Он выгибает удивленно бровь и говорит мне опасно ласково:
— Мышка моя! Уж не от тебя ли мне возмездия ожидать?
— Ты извращенец! Парень тебе в любви признался, а ты топтать! Ты сам-то знаешь, какой ты ублюдок? Не подходи ко мне!
— А почему бы мне к тебе не подойти? Ты же такой смелый мышонок! Что же ты всё это время сидел в своей норке? Выбежал бы, хвостиком вильнул и защитил мальчика Никиту!
— Не трогай меня! — позорно завизжал я, когда он бросился на меня, как хищник, придавил, придушил и просвистел в губы:
- Сс-с-с-сучонок! Это я буду решать, кого мне трогать!
Отпустил, дернул за одежду, развернул, схватил за шкирку и поволок в зал. Там прямо в центре баскетбольной разметки стоял Никита, он в панике смотрел на нас с ублюдком. Май толкает меня к парню:
— Никит! Ты знаешь, кто этот смелый мальчиш-кибальчиш?
— Нет, — парень побледнел, покраснел, побледнел и опустил голову.
— Прикинь! Он всё видел! — победоносно возвещает ублюдок.
И я обращаюсь к Никите:
— Беги от него! Не верь ему! Он мерзок и уродлив! Как можно терпеть такие унижения? Ради чего? Чтобы тупо созерцать его на ублюдочных репетициях? Чтобы первому услышать бездарные опусы великого рок-исполнителя? А обо мне не беспокойся! Я могила!
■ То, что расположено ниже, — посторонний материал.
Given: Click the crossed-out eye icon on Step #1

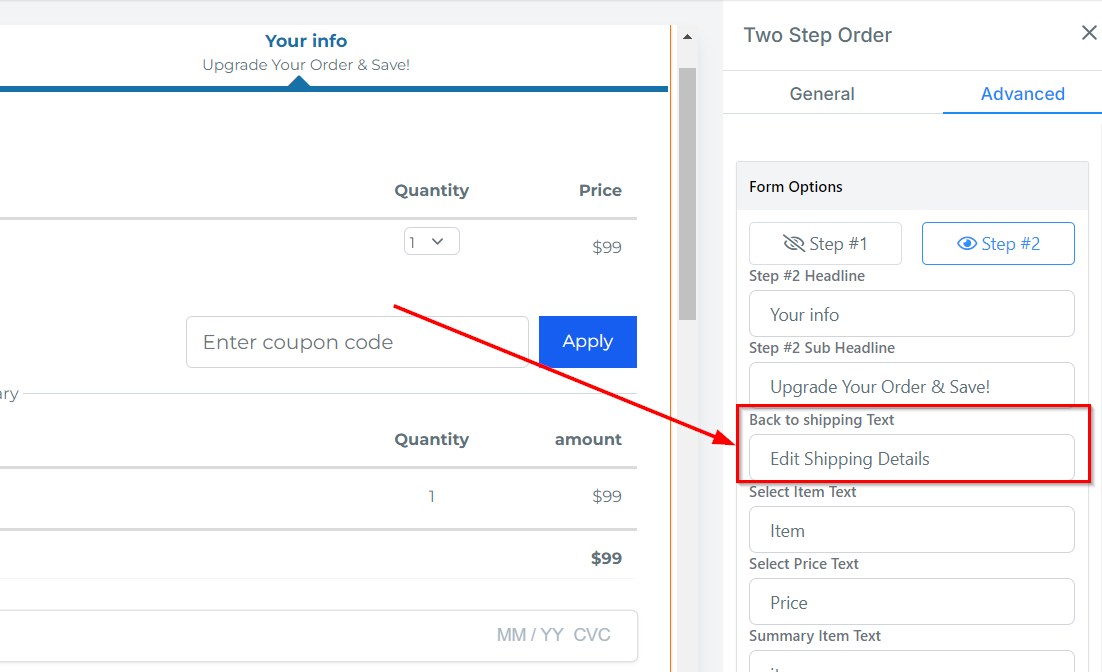Looking at the screenshot, I should tap(794, 244).
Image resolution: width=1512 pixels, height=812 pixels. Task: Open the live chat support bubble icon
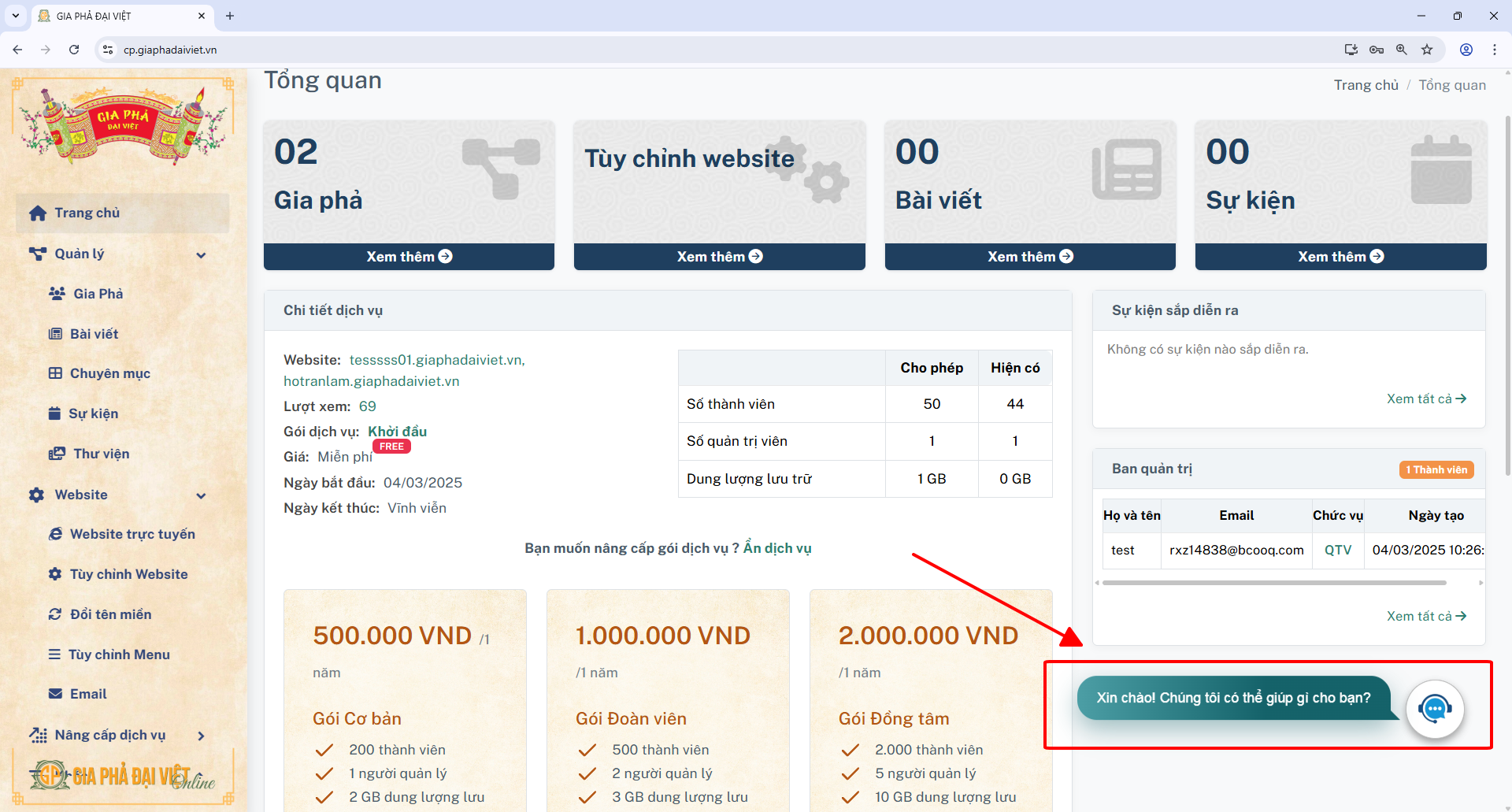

— Ты-то? — встревает за моим плечом Май. — Ты-то точно уже могила!
— Никита! Я никому ни… — и Май затыкает рукой мне рот, сильно сжав челюсть.
— Ты меня достал, крыса! Кто ты такой, чтобы лезть в мою музыку и судить обо мне? Ты — мошка! Просто прихлопну! — у меня стали подгибаться коленки от той злобы, что сочилась из него. — Ник! Ты со мной?
Никита опять кивает. Он со спермой язык, что ли, проглотил?
— Ник! Врежь ему! Он крыса! Врежь так, чтобы замолк! — требует Май и толкает меня на Никиту, тот поднимает на меня глаза и сжимает кулаки. — Ник! Я верю в тебя! Ты мой друг! Защити нас от этого мелкого паршивца!